La diffida della Provincia è stata praticamente ignorata

Vigevano, altri guai per il nuovo ponte. Scontro tra Provincia e impresa

All'appello mancano 23 metri di impalcato e la viabilità di accesso al viadotto. Il "verdetto” della commissione per l'accordo bonario

Mario Pacali

13 Febbraio 2019 - 19:57

«La situazione sta prendendo una brutta piega...». Lo dice il presidente della Provincia di Pavia, Vittorio Poma. Il futuro del nuovo ponte sul Ticino di Vigevano rischia di trasformarsi in un autentico braccio di ferro tra stazione appaltante (Provincia di Pavia) e impresa appaltatrice (Polese spa).

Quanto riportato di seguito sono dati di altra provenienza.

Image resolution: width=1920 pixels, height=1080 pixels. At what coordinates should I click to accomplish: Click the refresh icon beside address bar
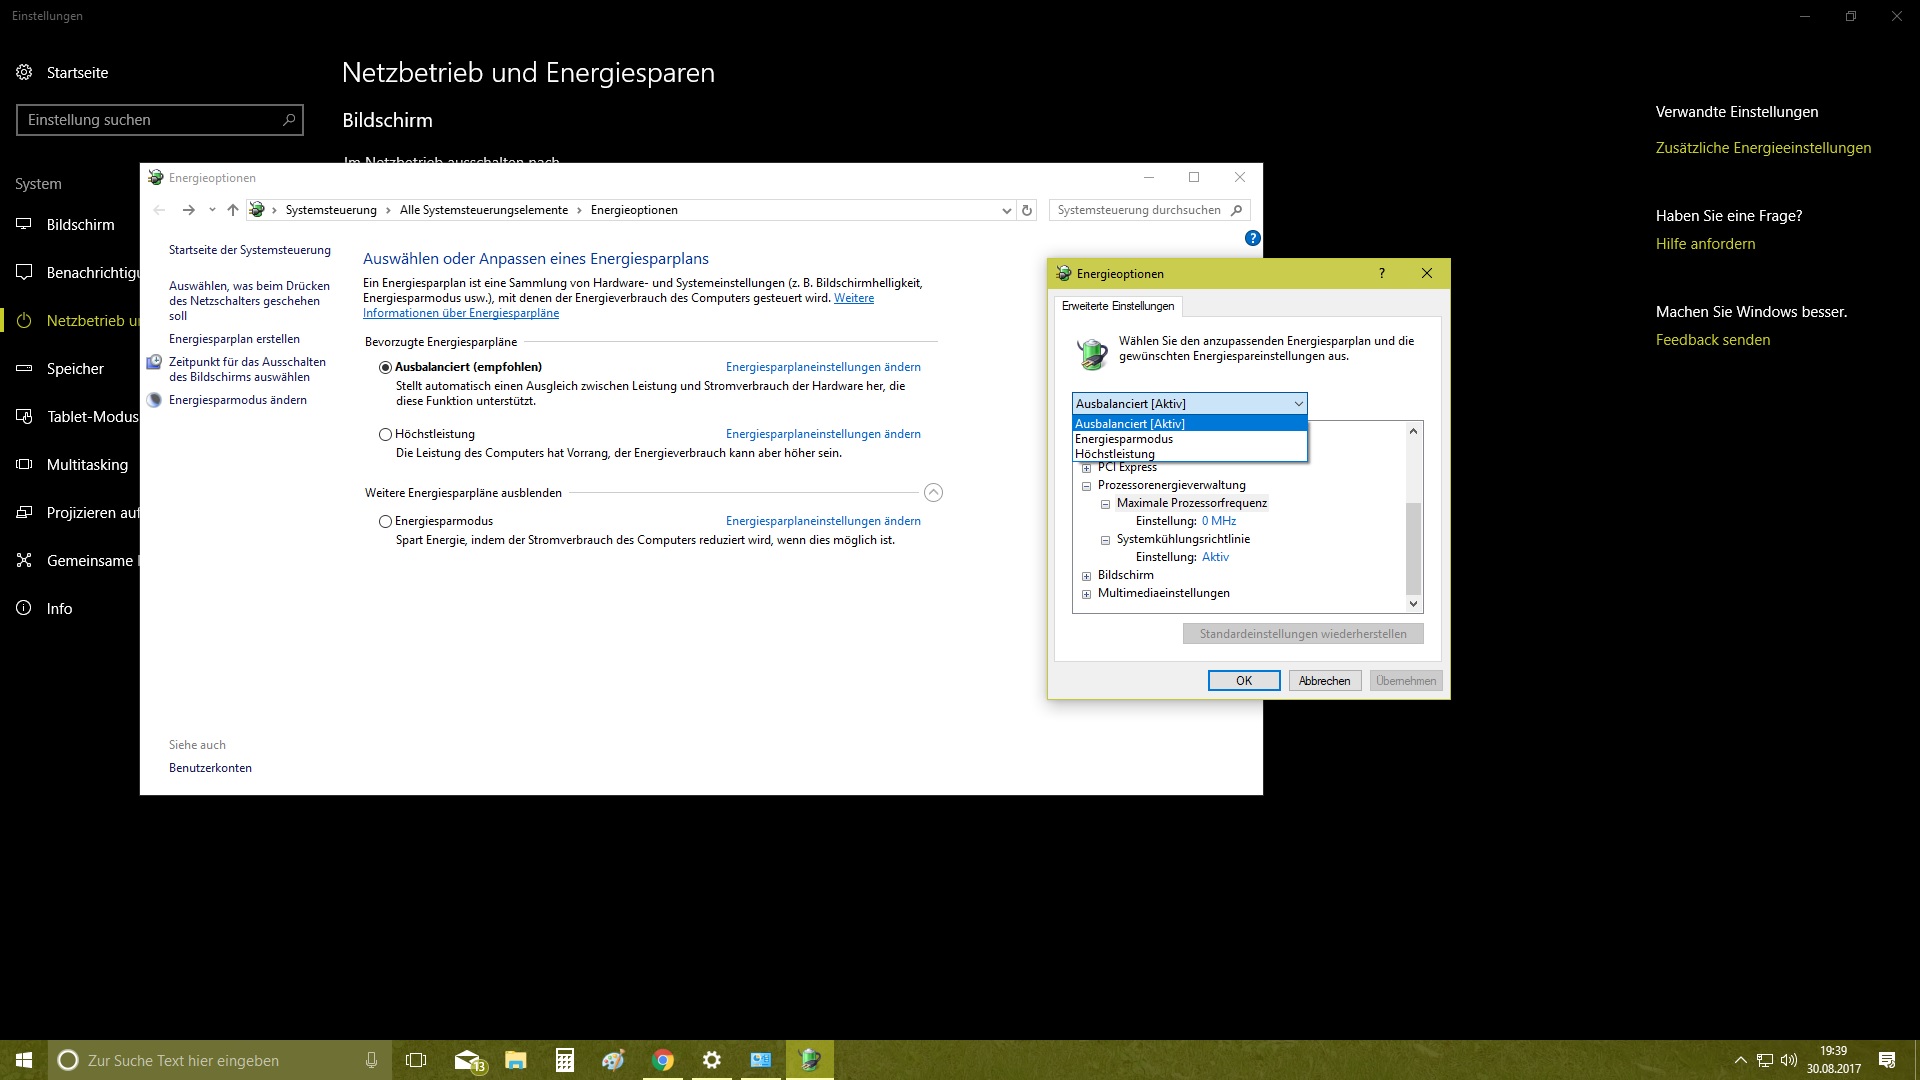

Dopo la diffida formalizzata dalla Provincia nella giornata di venerdì - con tanto di diktat di chiusura dei lavori entro quattro mesi, compresa la viabilità di accesso al viadotto - non si è mossa foglia. «Abbiamo riscontrato - ha detto oggi il presidente Poma - che quella diffida non ha prodotto quasi nulla, se non una piccola attività all'interno del cantiere che possiamo definire di movimentazione e gestione dello stesso». Ma soprattutto ad oggi non esiste un cronoprogramma, come chiesto dalla stazione appaltante, per rispettare i quattro mesi per chiudere tutte le opere. «Questo significa che la situazione sta prendendo una brutta piega. Ovviamente ci stiamo preparando a prendere in considerazioni ipotesi alternative». Che spaziano dalle penali per ritardi di consegna sino alla rescissione contrattuale. Mi auguro di scongiurare questa ultima ipotesi - ha ribadito il presidente - anche se dovremo prenderla in considerazione se non interverranno fatti nuovi». E fatti nuovi potrebbero arrivare nelle prossime ore. La commissione per l'accordo bonario, attivata dopo la richiesta di Polese spa di ulteriori 6 milioni di euro rispetto alla cifra di assegnazione, motivata da maggiori opere, dovrebbe aver chiuso i lavori con la "sentenza”. E, a quanto pare, la Provincia sarebbe orientata ad accoglierla, ma ci sono incognite sull'accettazione da parte della società appaltatrice. Insomma, i guai per quel cantiere maledetto non sono ancora finiti.